> [PROBLEM TO WORK ON] Please restate verbatim the lines that open the listing below, ending with the line in which "Click the table configuration icon in corner" occurs.

Start of RECORDS SHOWN

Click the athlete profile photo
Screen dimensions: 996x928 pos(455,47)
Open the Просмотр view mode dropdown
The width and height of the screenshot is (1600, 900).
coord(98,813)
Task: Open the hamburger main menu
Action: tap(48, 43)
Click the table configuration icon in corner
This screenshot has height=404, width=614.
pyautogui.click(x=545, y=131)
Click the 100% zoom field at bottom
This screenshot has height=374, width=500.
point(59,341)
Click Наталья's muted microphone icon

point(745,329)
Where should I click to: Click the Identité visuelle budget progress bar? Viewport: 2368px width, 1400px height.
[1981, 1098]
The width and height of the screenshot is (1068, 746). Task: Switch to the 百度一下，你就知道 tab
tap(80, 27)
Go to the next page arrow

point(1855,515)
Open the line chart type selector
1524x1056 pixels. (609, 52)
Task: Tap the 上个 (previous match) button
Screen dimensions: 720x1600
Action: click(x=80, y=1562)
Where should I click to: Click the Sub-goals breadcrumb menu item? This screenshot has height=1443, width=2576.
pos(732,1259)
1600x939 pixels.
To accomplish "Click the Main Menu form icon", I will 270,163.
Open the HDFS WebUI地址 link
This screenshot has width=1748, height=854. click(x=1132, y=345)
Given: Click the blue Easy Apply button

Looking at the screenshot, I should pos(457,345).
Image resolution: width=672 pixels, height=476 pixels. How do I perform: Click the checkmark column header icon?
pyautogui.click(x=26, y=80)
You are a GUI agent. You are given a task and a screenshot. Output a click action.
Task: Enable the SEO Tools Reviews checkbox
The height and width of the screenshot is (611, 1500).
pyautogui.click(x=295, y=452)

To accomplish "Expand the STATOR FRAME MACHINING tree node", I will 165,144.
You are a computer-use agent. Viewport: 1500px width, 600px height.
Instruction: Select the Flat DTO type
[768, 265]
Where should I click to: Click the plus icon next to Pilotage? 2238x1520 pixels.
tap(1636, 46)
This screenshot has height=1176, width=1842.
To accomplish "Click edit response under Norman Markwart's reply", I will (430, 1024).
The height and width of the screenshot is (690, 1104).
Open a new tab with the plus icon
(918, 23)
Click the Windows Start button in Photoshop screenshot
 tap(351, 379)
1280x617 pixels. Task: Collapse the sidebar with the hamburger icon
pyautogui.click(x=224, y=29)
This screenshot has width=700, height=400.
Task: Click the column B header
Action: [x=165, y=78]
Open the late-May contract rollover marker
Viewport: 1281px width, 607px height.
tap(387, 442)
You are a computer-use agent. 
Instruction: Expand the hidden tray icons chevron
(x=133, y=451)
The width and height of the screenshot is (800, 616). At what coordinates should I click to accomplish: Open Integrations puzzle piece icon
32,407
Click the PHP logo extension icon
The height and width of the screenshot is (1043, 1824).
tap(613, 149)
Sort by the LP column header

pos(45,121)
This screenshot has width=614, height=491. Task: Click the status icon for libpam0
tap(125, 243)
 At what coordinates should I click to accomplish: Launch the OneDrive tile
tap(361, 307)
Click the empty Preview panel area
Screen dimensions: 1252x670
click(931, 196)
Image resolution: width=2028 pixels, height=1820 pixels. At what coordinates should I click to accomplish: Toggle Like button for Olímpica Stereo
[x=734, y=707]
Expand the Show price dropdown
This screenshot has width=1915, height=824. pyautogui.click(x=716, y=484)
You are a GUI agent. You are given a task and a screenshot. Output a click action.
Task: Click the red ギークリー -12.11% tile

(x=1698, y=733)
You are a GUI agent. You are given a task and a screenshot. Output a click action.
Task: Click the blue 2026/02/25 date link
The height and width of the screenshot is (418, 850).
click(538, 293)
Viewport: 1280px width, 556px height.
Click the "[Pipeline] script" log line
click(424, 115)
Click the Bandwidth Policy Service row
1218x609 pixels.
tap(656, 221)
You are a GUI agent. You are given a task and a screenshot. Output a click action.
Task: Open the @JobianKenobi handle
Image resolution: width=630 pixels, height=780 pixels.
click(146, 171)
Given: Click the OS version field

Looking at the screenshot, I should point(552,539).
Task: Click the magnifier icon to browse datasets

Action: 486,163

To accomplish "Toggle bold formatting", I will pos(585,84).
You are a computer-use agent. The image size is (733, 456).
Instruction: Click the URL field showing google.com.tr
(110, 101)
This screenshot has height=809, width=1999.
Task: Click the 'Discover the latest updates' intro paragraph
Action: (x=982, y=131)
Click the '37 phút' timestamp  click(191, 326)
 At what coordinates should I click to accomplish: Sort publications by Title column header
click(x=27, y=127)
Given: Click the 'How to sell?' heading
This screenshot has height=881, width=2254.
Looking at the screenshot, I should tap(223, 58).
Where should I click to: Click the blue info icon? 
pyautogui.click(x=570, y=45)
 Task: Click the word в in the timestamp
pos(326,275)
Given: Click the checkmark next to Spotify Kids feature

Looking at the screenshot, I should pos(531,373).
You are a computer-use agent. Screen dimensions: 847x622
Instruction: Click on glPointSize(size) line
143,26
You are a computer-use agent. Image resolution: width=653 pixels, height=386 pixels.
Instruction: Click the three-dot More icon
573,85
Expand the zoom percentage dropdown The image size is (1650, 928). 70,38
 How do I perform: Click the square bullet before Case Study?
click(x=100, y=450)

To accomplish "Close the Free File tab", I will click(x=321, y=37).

End of RECORDS SHOWN

> [PROBLEM SOLUTION]
Click the athlete profile photo
Screen dimensions: 996x928 pos(455,47)
Open the Просмотр view mode dropdown
The width and height of the screenshot is (1600, 900).
coord(98,813)
Task: Open the hamburger main menu
Action: tap(48, 43)
Click the table configuration icon in corner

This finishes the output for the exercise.